Many contend that Bitcoin has long since passed its shadowy reputation for being the transaction standard for the internet’s darker corners. Bitcoin trading, for one, has reached record-breaking values. Now, major bitcoin exchanges in Japan are teaming up with retailers to start a transaction revolution that would allow stores to accept Bitcoin payments.
Bitcoin is an example of a cryptocurrency, i.e., a digital currency that’s based on a data structure called Blockchain. A blockchain is a digital ledger that allows for recording and keeping transactions in a decentralized and cryptographically secured manner.
Each block in a blockchain is maintain by so-called “miners” through servers spread all over the world. These miners then receive cryptocurrencies in exchange.
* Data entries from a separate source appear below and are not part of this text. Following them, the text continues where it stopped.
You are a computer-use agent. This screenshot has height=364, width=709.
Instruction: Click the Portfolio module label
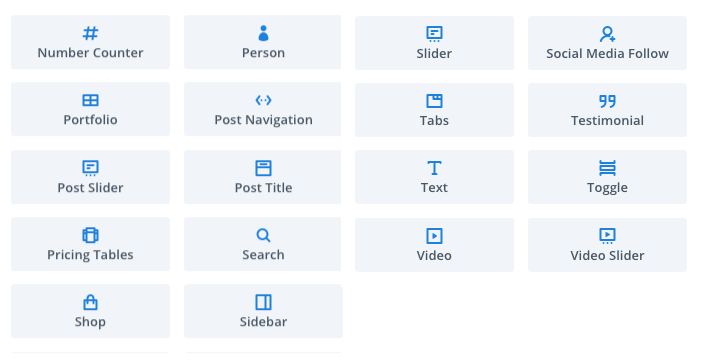(x=90, y=119)
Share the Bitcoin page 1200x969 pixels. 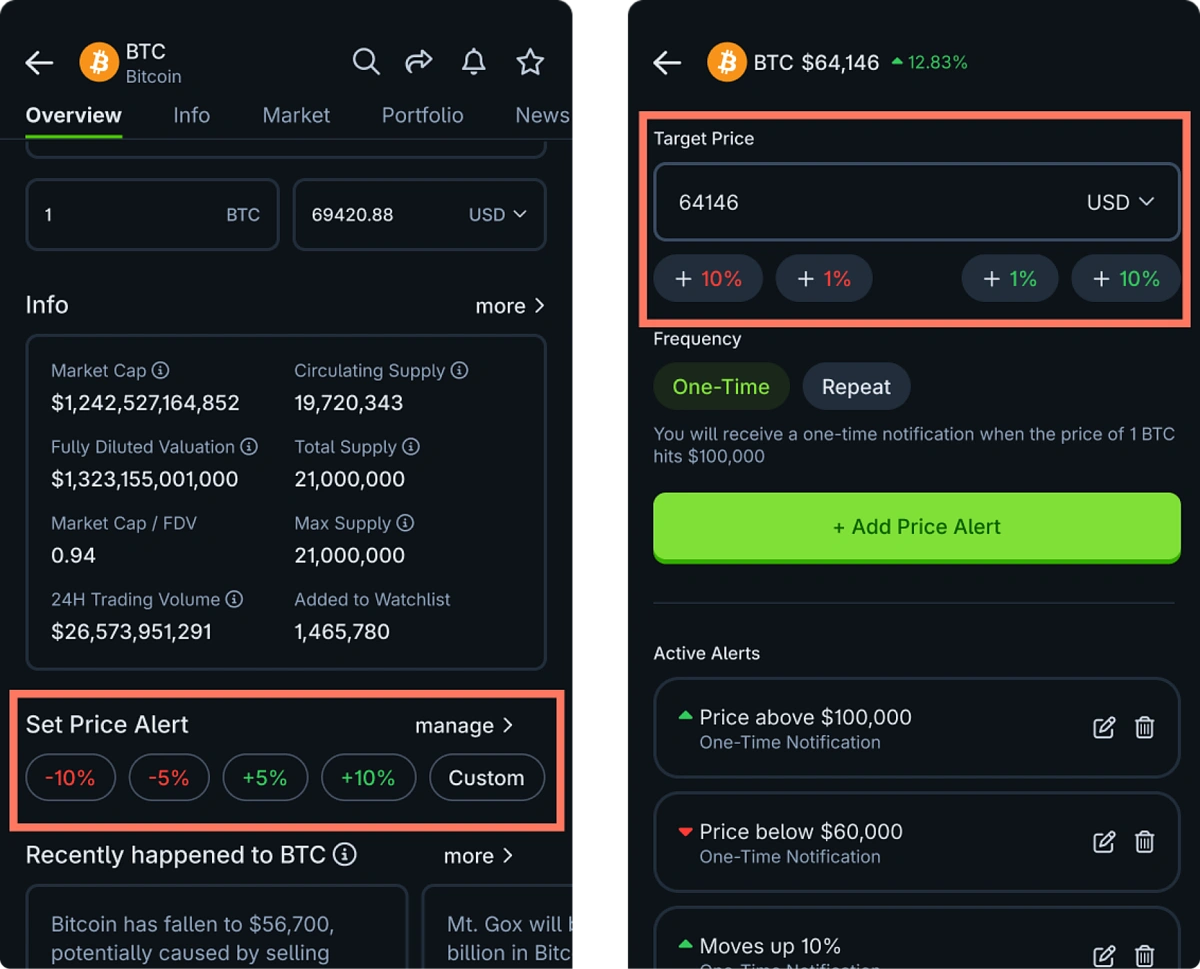click(x=419, y=61)
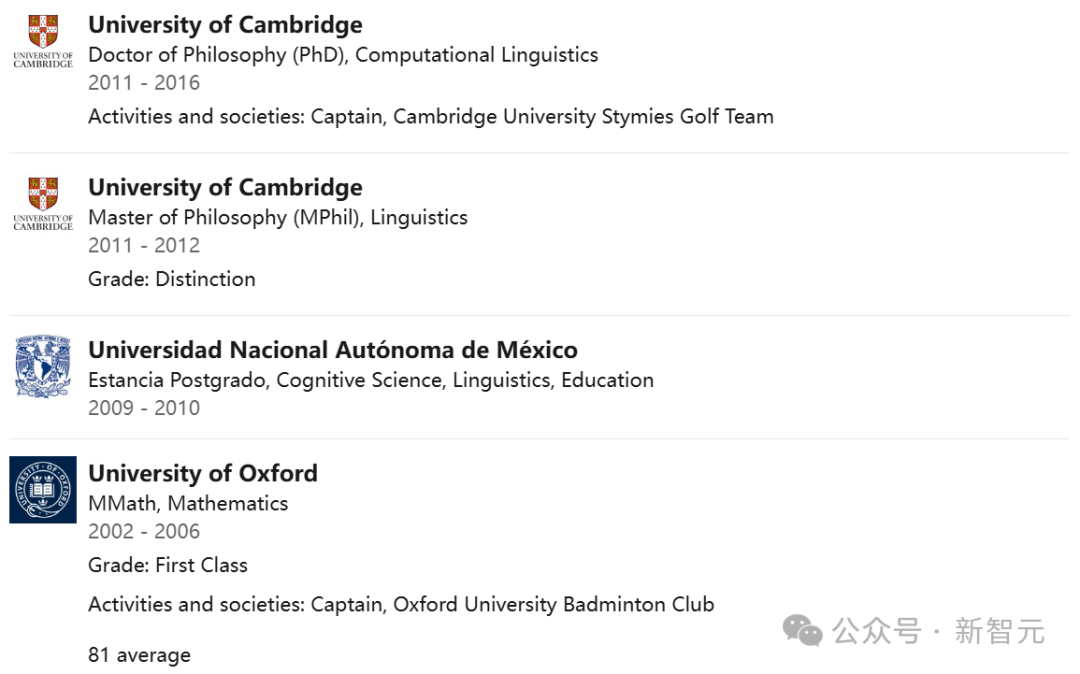Select the Estancia Postgrado Cognitive Science line
The image size is (1080, 674).
click(370, 380)
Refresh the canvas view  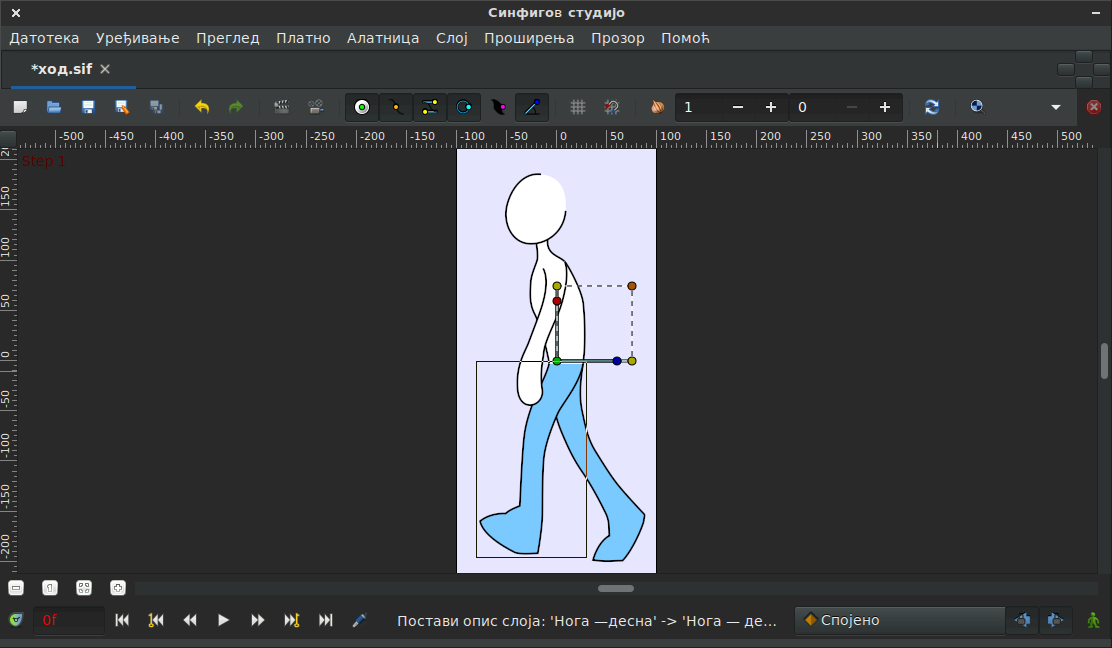[x=930, y=107]
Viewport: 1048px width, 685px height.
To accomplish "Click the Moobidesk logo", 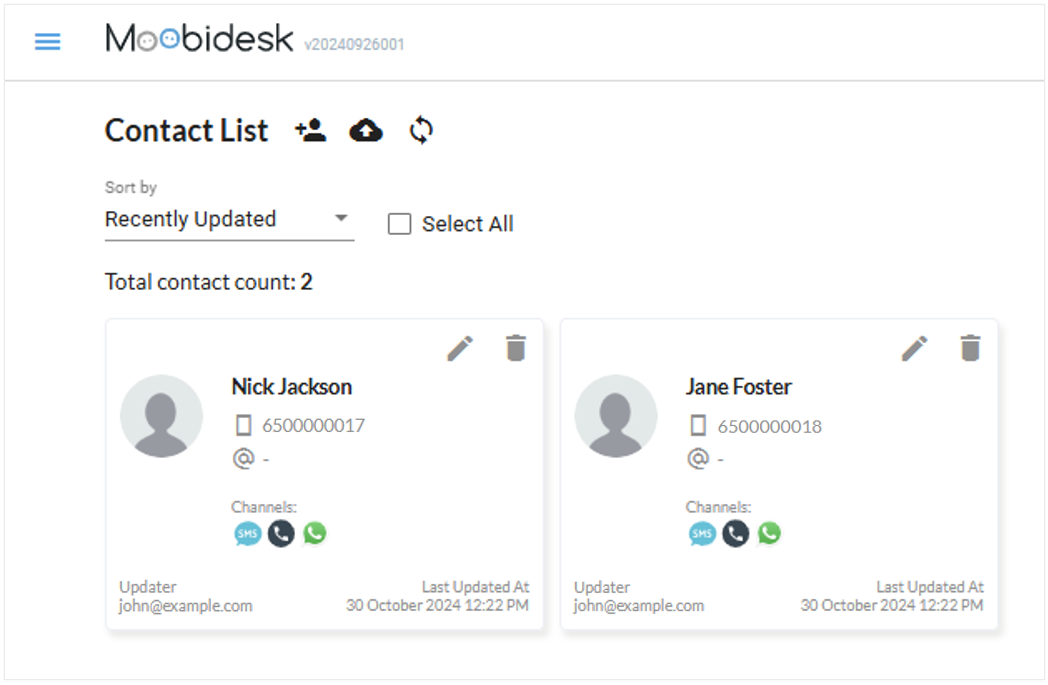I will pos(199,39).

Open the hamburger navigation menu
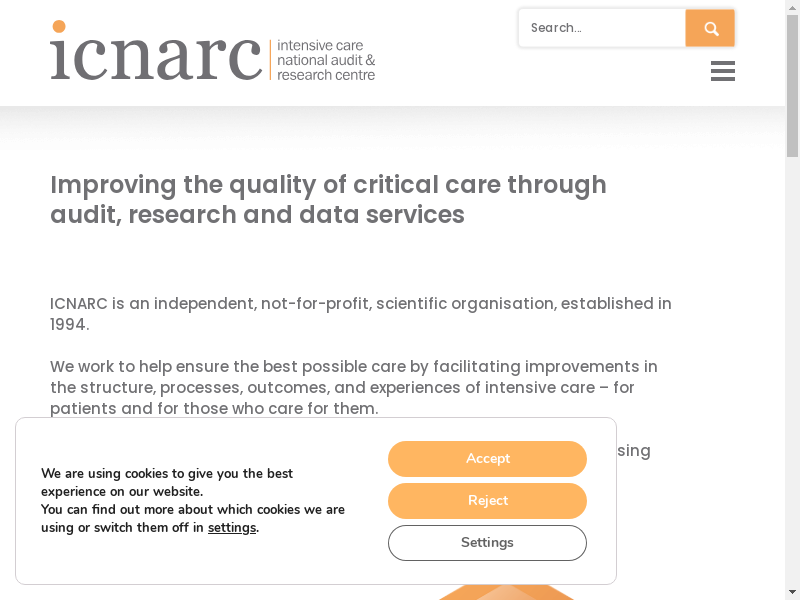tap(723, 71)
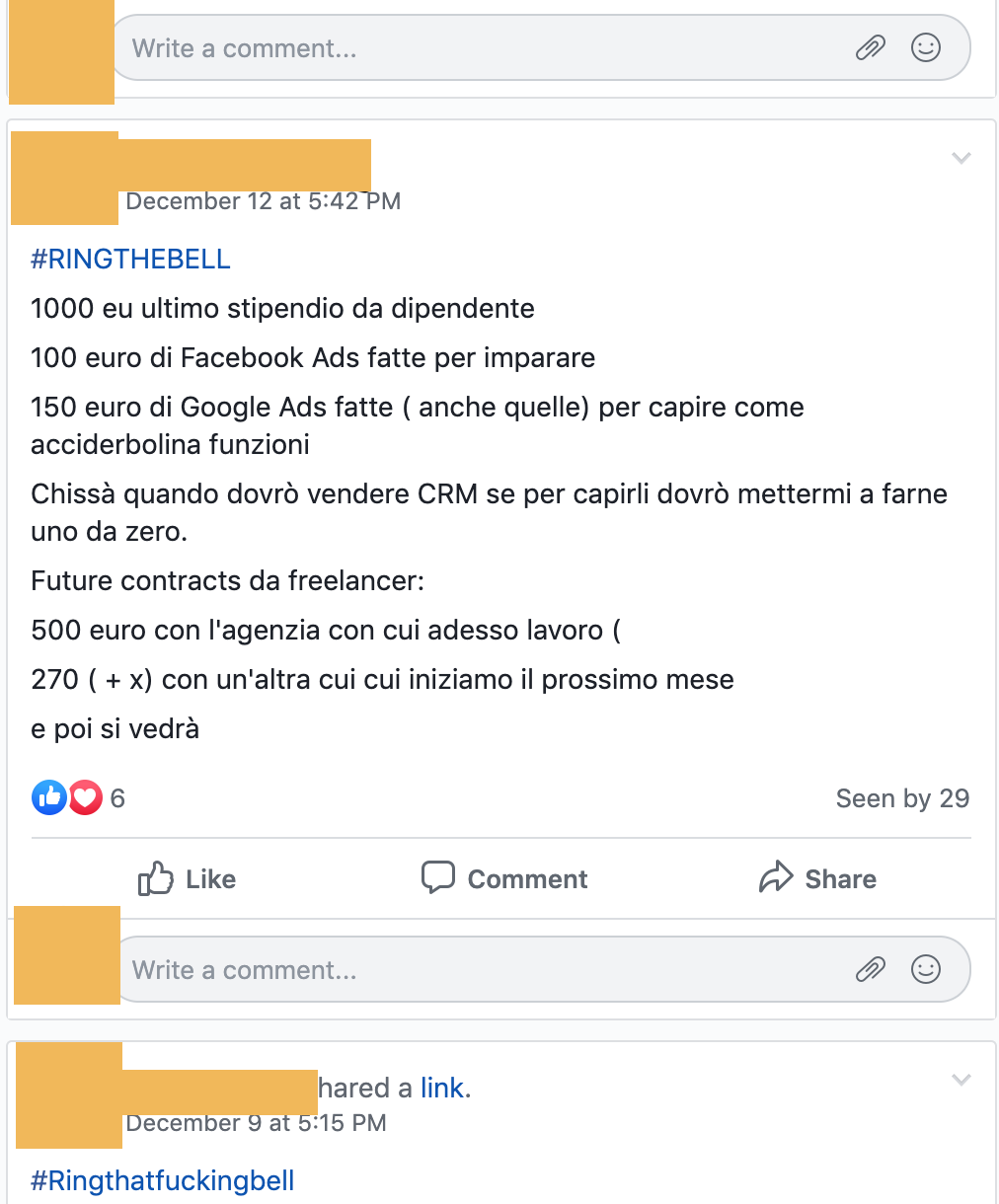Expand the December 9 post options chevron
The height and width of the screenshot is (1204, 999).
(961, 1080)
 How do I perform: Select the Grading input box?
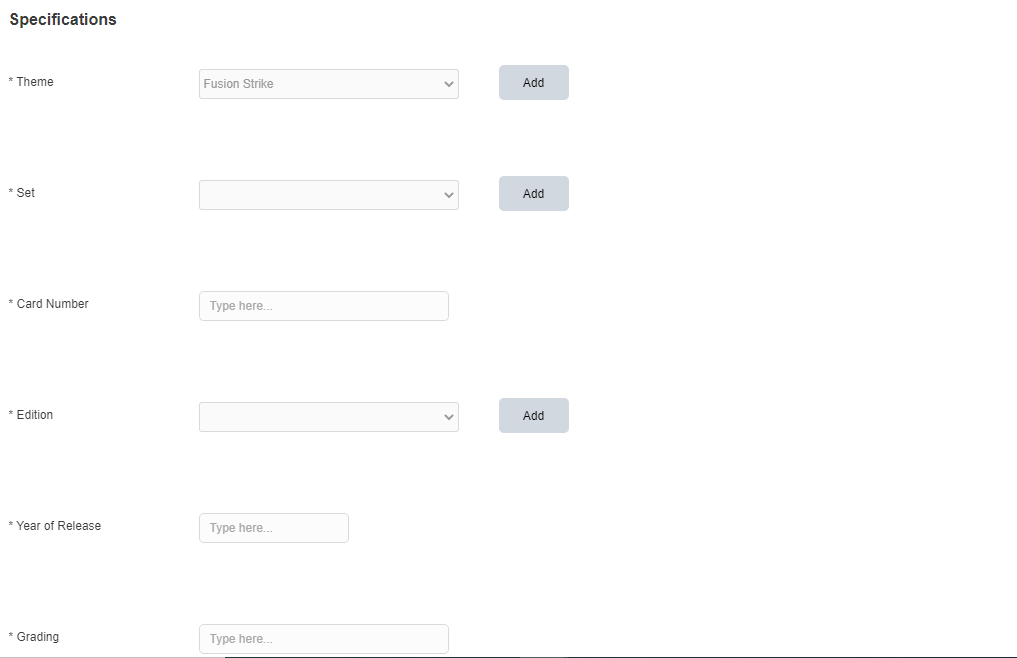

While most markets have been slow to accept cryptocurrencies, some retailers are beginning to test the new form of payment.
According to the Nikkei Asian Review, Japanese consumer electronics retail chain Bic Camera is going to try out a payment system using Bitcoin in two of its stores in Tokyo. To do this, it will partner with Bitflyer, which is the largest bitcoin exchange by volume in Japan.
Bic Camera is not the only Japanese company to adopt cryptocurrency. At the same time, Recruit Holdings’ retail support arm Recruit Lifestyle plans to work with Coincheck bitcoin exchange to implement a similar system. This partnership with Recruit Lifestyle will add more stores that accept Bitcoins, according to Coincheck. “Bitcoin will be accepted at 260,000 shops by this summer,” the company stated.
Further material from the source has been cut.